Is there a hell in the MCU? And does that imply the existence of demons, God, Lucifer, and who knows what else? All these things certainly exist in Marvel Comics, but the MCU has been fuzzier on the question. Black Panther makes it clear that Wakandan rulers go to a specific afterlife, and Moon Knight recently stated outright that there are a lot of afterlives and pantheon gods, though that series’ ties to the MCU have been fairly minimal.
Doctor Strange in the Multiverse of Madness adds a new wrinkle, when multiverse-traveling sorcerer Stephen Strange falls afoul of “the spirits of the damned” after he uses magic in a very specific way. So wait, does that mean human spirits from hell? What’s going on with the afterlife in this movie? Why are sinful ghosts in charge of magical law enforcement? And how will this affect season 2 of Loki? Polygon asked Multiverse of Madness screenwriter (and Loki writer-producer) Michael Waldron whether he’s just opened a giant can of religious worms.
“Those are all conversations we had,” Waldron laughs. “Nothing is in the movie by accident. [Marvel Studios president] Kevin [Feige] is certainly aware of the implications of everything here, you know? They’re not spirits of the damned just for spirits of the damned’s sake.”
[Ed. note: Spoilers ahead for a particular event in Multiverse of Madness.]
Fans are particularly curious about demons and hells in the MCU because they’ve been holding out hope for existing Marvel Comics characters like Mephisto to eventually appear in the movies or shows. But Waldron says the spirits in Multiverse of Madness come more from the supernatural tradition seen in the movie, built around Wundagore Mountain and the corrupting book of dark magic transcribed from its walls, the Darkhold.
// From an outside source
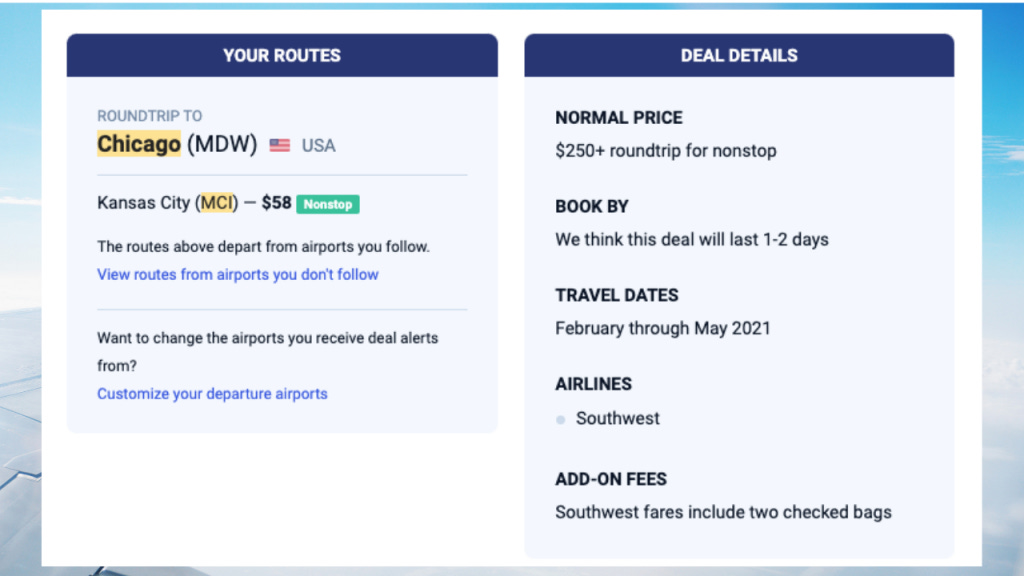The width and height of the screenshot is (1024, 576).
Task: Click the YOUR ROUTES panel header
Action: click(282, 55)

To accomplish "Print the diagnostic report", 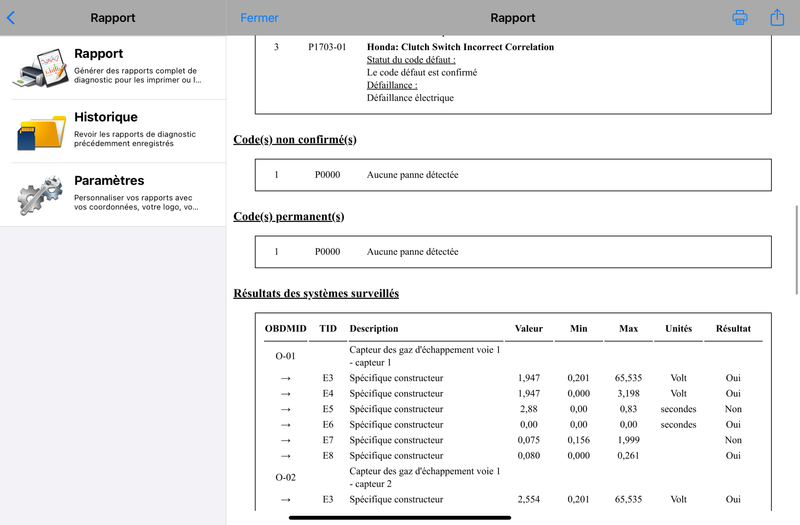I will [x=739, y=17].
“We truly tried to root [the dead in this movie] in our own internal logic,” he says. “There’s the Darkhold, and if you use the Darkhold to possess your own corpse, there’s a separate layer of gatekeeping beyond all of this stuff that will come for you. And that’s who Stephen finally runs afoul of, so that was pretty fun to explore.”
“Don’t use multiverse-crossing magic to possess your own corpse” seems like a remarkably specific edge case to have a rule around, much less a spiritual enforcement task group. Waldron encourages viewers not to think of it as though someone wrote down a rule that Stephen broke — it’s just something weird and transgressive enough to really infuriate the spirits.
“In my mind, Stephen Strange and Wanda are the only two sorcerers strong enough to even dreamwalk to begin with,” he says. “It’s such an impossible spell to achieve, let alone maintain. I think Strange, in my mind, is probably the first guy to ever attempt to possess his own corpse. It’s the Break glass in case of emergency on the very back page of the Darkhold. And those spirits of the damned are like, Absolutely not, you cannot do this.”
The sequence in the film where the spirits attack Strange and yank on his zombie face closely recalls some of the specific torments Ash goes through in fighting the dead in Raimi’s comedy-horror films Evil Dead 2 and Army of Darkness. Fans have particularly called out that sequence for the way it makes Multiverse of Madness feel so distinctly like a Raimi project.
But Waldron says Raimi initially hesitated over whether he wanted a comic horror sequence involving the dead. “I was totally writing with Sam in mind the entire time,” he says. “I had watched all his movies. I tried to really get an ear for the dialogue in his movies, because I wanted it to feel like a Sam Raimi film. But Sam, to his credit, had no interest in coming in and just playing the hits. Sam did not come in and say, I need you to give me a zombie. And in fact, when I presented the idea of Dead Strange to him, there was a real hesitancy on his part, because he didn’t want it to seem like he was just saying I want to do my Sam Raimi thing.”
Waldron says Raimi wasn’t on board with the idea until it was clear that it was part of the larger themes of Doctor Strange ignoring what everyone else tells him the rules are and doing whatever he thinks is necessary to achieve his goals. “So when we could justify it in that way, then Sam was on board,” Waldron says. “It was like All right, now let’s have some fun, let’s really go all in.”
Some of the all-in aspects of Multiverse of Madness do get particularly odd, like the universe where everyone is made out of paint. When asked whether the movie will give him and his co-writers freedom to get weirder with the multiverse madness in Loki season 2, Waldron laughs again.
“I don’t know if I could go any weirder than we went in season 1,” he says. “We had an alligator drinking wine out of a kiddie pool. That felt like the Mount Everest peak of weird! I think there’s plenty of opportunity there. We’re always looking to outdo ourselves, but hopefully it’s always driven by character. And yeah, I learned on this movie once again, no idea is too crazy. You can write Stephen Strange possessing his own corpse, and maybe you’ll end up shooting it. That encourages me to be bold, which is good.”